| > are you going to bother verifying every title in the long list? It should be enough to randomly sample a subset for verification, similar to probabilistic proof checking in cryptography. >>Note that the paper about that "experiment" was not accepted > Then it's not a very good example to base your argument on. You're welcome to suggest a better example ;) > You’re both wrong. You can’t treat 2328 observations from 4 subjects the same way as 2328 observations from 2328 subjects You're right of course, but it really depends on how you want to generalize. Observing only 4 subjects makes it hard to estimate population variance and generalize to other subjects, but having 2328 observations of the same subject should give great insights into measurement reliability and changes over time, for those subjects. > Do you think that reviewers who work for free “should” do even more work than they do already? I think that reviewers should be compensated adequately for their work, ... > Or that journals “should” force reviewers to do this (even though they have no mechanism for doing so)? ... by the journals, which can use some of the revenue they make selling subscriptions to enforce a quality standard for the papers they publish. > It would suck if we needed to spend more time reviewing papers just because a bunch of assholes keep trying to get fake papers published. Some assholes try and succeed at publishing fake papers, some of them potentially influencing important decisions, e.g. in medicine. You can of course decide that it's not worth the effort to try and stop them, but I feel that publishing fake results should be as hard as possible. > You can't just snap your fingers and make that happen. But I can argue on the internet about it. Maybe that doesn't change anything, but it makes me feel better. |
You mean, I'm welcome to find supporting evidence for your argument? Shouldn't that be your responsibility?

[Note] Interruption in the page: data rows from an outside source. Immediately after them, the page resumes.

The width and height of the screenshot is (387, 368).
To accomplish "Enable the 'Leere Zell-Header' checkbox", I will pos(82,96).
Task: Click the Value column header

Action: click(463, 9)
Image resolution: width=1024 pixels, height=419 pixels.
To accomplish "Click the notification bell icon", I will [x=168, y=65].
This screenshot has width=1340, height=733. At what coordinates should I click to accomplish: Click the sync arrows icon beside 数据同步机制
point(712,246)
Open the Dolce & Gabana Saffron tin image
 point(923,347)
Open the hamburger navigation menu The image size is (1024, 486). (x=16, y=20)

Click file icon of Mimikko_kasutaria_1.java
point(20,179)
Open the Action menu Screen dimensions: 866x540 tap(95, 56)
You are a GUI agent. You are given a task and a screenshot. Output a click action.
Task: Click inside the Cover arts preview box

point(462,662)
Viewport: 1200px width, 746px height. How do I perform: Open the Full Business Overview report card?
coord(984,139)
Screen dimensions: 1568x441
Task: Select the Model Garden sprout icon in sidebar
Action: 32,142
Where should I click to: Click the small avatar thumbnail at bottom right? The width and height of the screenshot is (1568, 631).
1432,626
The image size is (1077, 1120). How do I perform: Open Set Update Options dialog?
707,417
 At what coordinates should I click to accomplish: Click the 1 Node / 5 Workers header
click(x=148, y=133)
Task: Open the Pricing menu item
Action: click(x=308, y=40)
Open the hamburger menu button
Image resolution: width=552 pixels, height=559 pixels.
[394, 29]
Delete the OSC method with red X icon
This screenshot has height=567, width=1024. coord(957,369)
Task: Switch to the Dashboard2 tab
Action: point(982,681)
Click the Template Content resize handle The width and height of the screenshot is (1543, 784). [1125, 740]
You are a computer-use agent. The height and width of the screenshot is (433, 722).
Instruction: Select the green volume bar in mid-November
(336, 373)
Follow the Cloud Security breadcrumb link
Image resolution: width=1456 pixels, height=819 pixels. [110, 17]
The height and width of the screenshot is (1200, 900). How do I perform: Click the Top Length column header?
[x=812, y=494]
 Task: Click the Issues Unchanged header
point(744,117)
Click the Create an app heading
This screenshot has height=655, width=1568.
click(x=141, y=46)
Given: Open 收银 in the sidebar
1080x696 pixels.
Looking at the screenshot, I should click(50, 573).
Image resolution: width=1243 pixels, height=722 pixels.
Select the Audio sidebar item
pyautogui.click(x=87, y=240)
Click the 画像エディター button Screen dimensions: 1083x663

>I feel that publishing fake results should be as hard as possible.
Making it "as hard as possible" would mean using almost all of the world's resources to try to stop fake results being published. If you really want to make the review process more rigorous, you need to present a concrete plan specifying (a) who's going to do the work and (b) who's going to pay for it.
If you can't do that, then what makes you so sure that the review process isn't already as rigorous as it can reasonably be, given the reality of human frailty and limited resources?